Abstract

Bifurcation stenting is thought to be associated with delayed healing and a subsequent risk of stent failure. The aim of this study was to further evaluate healing of thin-strut bioabsorbable polymer everolimus-eluting stents (EES) post bifurcation stenting by optical coherence tomography (OCT) including grey-scale signal intensity (GSI) analysis. Patients undergoing bifurcation stenting with a planned two-stent approach using EES with OCT follow-up at 3-6 months post-stenting were included in this study.
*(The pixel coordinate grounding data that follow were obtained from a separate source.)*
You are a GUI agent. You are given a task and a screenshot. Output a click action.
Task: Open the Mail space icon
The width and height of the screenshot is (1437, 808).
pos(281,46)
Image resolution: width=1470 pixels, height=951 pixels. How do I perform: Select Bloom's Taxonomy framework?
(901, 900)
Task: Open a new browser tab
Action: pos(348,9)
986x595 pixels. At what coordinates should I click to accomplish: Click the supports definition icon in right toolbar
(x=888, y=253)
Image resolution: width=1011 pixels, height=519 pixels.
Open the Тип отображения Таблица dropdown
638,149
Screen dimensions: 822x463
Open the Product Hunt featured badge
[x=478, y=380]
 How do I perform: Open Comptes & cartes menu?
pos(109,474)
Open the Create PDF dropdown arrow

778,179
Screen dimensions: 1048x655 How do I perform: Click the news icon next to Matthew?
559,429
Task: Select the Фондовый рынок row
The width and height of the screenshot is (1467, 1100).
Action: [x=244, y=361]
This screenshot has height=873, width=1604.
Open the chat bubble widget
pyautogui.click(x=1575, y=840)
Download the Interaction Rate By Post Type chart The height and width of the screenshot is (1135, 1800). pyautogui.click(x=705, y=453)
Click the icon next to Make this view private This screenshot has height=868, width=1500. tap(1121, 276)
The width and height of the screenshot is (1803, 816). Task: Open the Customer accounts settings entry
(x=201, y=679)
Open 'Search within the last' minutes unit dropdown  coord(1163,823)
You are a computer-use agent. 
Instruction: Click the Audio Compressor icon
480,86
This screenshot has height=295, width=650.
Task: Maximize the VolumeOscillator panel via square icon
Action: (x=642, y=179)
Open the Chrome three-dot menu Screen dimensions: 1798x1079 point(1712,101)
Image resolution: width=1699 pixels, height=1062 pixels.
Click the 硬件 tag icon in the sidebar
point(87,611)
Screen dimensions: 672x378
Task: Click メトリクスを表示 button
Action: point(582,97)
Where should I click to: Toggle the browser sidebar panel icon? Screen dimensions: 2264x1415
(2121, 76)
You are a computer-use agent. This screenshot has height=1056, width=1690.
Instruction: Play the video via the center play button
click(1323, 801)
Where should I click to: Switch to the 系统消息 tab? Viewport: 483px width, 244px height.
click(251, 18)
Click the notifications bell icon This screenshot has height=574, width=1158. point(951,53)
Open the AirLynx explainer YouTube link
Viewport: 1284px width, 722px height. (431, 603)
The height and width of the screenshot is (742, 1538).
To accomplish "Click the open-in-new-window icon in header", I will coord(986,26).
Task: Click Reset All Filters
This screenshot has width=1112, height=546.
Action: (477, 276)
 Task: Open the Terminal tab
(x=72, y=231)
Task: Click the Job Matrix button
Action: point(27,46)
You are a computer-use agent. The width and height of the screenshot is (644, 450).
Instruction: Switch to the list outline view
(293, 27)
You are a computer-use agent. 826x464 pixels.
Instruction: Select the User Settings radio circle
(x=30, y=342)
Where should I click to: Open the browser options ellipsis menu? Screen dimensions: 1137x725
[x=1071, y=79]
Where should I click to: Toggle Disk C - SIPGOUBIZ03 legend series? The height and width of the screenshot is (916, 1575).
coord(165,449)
Morphometric analysis of contiguous cross-sections was performed at 1 mm longitudinal intervals within the stented segment. GSI analysis of neointimal regions of interest (ROI) overlying stent struts was performed for each of these cross-sections. Tissue coverage was classified as mature or immature. Data on a total of 31 lesions (17 cases) was available at a median of 168 days post stenting. Mean length of stented segments was 27.7 ± 16.6 mm. The mean minimum stent area was 6.50 ± 2.71 mm2 while the mean stent area was 8.69 ± 3.08 mm2. Amongst a total of 847 assessed frames, 9716 struts were visible. Overall strut coverage was 95.9%; 0.3% of struts were malapposed. The mean thickness of neointimal coverage was 100.95 ± 42.03 μm and the mean percentage area stenosis was 9.03 ± 7.80%. A total of 53.79% of ROIs were classified as mature. After implantation of EES in bifurcation lesions, rates of uncovered and malapposed struts were low. GSI analysis showed that more than half of neointimal areas analyzed were classified as mature in keeping with advanced vessel healing.